Task directions: The required output consists solely of the lines from the line containing "The height and width of the screenshot is (422, 788)." through the end of the records, copied exactly.

Exercise input:
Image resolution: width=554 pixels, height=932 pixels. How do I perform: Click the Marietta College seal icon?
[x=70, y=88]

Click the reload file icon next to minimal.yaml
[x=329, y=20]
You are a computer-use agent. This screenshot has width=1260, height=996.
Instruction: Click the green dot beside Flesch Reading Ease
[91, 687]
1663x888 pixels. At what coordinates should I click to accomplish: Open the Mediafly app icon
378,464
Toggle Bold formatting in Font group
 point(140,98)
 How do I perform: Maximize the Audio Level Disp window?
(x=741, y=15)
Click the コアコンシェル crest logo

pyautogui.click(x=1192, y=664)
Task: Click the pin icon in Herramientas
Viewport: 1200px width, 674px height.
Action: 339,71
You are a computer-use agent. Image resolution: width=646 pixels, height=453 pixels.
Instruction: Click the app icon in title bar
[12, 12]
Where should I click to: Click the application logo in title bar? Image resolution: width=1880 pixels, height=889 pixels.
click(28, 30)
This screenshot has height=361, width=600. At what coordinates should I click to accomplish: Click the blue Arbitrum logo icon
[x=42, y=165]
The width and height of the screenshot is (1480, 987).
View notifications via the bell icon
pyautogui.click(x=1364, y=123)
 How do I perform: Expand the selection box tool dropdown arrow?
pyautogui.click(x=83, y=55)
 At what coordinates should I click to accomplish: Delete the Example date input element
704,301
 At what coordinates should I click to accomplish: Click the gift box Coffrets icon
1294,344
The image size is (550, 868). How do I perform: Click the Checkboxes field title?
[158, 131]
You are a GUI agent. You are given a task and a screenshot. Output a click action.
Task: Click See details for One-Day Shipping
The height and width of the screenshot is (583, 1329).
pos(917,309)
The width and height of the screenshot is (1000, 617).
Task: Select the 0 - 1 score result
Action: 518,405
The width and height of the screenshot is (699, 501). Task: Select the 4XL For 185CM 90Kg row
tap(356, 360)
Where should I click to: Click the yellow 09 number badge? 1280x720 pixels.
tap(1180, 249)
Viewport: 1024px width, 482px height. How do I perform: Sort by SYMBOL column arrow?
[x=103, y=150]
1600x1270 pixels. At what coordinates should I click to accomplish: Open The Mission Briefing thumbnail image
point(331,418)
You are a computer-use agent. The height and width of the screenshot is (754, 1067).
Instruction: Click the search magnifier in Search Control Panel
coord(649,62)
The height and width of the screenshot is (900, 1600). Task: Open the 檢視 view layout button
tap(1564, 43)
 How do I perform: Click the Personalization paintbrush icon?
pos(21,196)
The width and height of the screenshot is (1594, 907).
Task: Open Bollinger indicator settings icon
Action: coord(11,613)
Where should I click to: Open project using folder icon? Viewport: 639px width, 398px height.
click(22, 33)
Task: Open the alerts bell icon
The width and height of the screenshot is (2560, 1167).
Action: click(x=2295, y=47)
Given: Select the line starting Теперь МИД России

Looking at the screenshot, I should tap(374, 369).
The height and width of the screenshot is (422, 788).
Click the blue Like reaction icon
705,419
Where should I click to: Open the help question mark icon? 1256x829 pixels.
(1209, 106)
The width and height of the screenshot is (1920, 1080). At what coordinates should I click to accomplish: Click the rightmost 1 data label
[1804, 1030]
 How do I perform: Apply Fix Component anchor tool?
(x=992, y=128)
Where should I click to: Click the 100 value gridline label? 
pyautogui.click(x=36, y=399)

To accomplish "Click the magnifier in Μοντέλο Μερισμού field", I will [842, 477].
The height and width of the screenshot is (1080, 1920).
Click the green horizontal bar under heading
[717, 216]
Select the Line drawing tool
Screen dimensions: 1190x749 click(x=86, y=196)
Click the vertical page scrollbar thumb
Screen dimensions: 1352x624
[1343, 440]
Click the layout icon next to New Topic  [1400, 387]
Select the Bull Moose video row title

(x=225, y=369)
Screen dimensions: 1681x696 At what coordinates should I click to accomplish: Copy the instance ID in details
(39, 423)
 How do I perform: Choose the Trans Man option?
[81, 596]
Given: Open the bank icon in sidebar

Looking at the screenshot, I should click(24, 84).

Output below:
The height and width of the screenshot is (422, 788).
Click the blue Like reaction icon
705,419
Where should I click to: Open the help question mark icon? 1256x829 pixels.
(1209, 106)
The width and height of the screenshot is (1920, 1080). At what coordinates should I click to accomplish: Click the rightmost 1 data label
[1804, 1030]
 How do I perform: Apply Fix Component anchor tool?
(x=992, y=128)
Where should I click to: Click the 100 value gridline label? 
pyautogui.click(x=36, y=399)

To accomplish "Click the magnifier in Μοντέλο Μερισμού field", I will [842, 477].
The height and width of the screenshot is (1080, 1920).
Click the green horizontal bar under heading
[717, 216]
Select the Line drawing tool
Screen dimensions: 1190x749 click(x=86, y=196)
Click the vertical page scrollbar thumb
Screen dimensions: 1352x624
[1343, 440]
Click the layout icon next to New Topic  [1400, 387]
Select the Bull Moose video row title

(x=225, y=369)
Screen dimensions: 1681x696 At what coordinates should I click to accomplish: Copy the instance ID in details
(39, 423)
 How do I perform: Choose the Trans Man option?
[81, 596]
Given: Open the bank icon in sidebar

Looking at the screenshot, I should click(24, 84).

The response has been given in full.